Stored entries

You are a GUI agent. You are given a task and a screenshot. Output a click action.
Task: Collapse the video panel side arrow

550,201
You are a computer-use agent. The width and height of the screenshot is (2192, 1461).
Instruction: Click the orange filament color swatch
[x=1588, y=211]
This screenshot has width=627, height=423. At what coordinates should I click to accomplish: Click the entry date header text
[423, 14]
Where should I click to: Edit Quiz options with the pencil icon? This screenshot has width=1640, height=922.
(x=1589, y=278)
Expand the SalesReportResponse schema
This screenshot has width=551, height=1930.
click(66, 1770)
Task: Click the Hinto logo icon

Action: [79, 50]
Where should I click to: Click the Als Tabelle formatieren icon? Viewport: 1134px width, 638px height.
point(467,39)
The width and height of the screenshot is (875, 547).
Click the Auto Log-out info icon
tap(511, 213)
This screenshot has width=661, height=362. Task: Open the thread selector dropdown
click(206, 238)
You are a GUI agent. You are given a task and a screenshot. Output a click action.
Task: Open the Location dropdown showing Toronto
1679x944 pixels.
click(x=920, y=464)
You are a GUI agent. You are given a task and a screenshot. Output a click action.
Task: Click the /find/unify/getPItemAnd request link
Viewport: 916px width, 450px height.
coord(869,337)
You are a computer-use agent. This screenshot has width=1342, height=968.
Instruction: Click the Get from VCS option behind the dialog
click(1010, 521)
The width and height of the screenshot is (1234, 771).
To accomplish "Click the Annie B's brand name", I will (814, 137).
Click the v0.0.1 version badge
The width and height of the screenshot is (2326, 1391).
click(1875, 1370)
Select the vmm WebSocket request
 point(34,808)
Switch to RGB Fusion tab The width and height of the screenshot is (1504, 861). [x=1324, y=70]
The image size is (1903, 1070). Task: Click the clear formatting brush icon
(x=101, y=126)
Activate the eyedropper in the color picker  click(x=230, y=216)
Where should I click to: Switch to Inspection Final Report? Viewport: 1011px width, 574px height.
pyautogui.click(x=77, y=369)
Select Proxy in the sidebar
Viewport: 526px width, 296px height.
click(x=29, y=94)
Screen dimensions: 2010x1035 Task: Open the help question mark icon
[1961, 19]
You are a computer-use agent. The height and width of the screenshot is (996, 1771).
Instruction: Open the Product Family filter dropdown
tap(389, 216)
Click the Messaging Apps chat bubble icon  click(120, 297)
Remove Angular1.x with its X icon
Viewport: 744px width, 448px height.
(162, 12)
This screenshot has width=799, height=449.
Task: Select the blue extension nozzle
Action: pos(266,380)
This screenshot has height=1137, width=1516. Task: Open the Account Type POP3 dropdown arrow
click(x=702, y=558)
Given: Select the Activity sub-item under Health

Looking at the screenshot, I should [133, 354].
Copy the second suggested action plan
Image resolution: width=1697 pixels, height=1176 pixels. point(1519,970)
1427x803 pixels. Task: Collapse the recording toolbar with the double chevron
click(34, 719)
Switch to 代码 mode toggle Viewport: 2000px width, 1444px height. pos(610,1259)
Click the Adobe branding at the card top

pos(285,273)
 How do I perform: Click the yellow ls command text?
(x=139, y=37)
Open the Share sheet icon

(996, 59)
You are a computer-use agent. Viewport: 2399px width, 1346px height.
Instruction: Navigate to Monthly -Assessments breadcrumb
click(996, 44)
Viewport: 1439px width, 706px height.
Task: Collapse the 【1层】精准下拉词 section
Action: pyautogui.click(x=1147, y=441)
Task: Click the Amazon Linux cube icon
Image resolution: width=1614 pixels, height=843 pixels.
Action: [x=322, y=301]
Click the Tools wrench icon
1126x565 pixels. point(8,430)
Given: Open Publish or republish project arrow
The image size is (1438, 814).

Exercise objective:
What is needed is every line from the beginning of the data up to and including the line with "Click the v0.0.1 version badge", given again word for word.

Task result:
You are a GUI agent. You are given a task and a screenshot. Output a click action.
Task: Collapse the video panel side arrow

550,201
You are a computer-use agent. The width and height of the screenshot is (2192, 1461).
Instruction: Click the orange filament color swatch
[x=1588, y=211]
This screenshot has width=627, height=423. At what coordinates should I click to accomplish: Click the entry date header text
[423, 14]
Where should I click to: Edit Quiz options with the pencil icon? This screenshot has width=1640, height=922.
(x=1589, y=278)
Expand the SalesReportResponse schema
This screenshot has width=551, height=1930.
click(66, 1770)
Task: Click the Hinto logo icon

Action: [79, 50]
Where should I click to: Click the Als Tabelle formatieren icon? Viewport: 1134px width, 638px height.
point(467,39)
The width and height of the screenshot is (875, 547).
Click the Auto Log-out info icon
tap(511, 213)
This screenshot has width=661, height=362. Task: Open the thread selector dropdown
click(206, 238)
You are a GUI agent. You are given a task and a screenshot. Output a click action.
Task: Open the Location dropdown showing Toronto
1679x944 pixels.
click(x=920, y=464)
You are a GUI agent. You are given a task and a screenshot. Output a click action.
Task: Click the /find/unify/getPItemAnd request link
Viewport: 916px width, 450px height.
coord(869,337)
You are a computer-use agent. This screenshot has width=1342, height=968.
Instruction: Click the Get from VCS option behind the dialog
click(1010, 521)
The width and height of the screenshot is (1234, 771).
To accomplish "Click the Annie B's brand name", I will (814, 137).
Click the v0.0.1 version badge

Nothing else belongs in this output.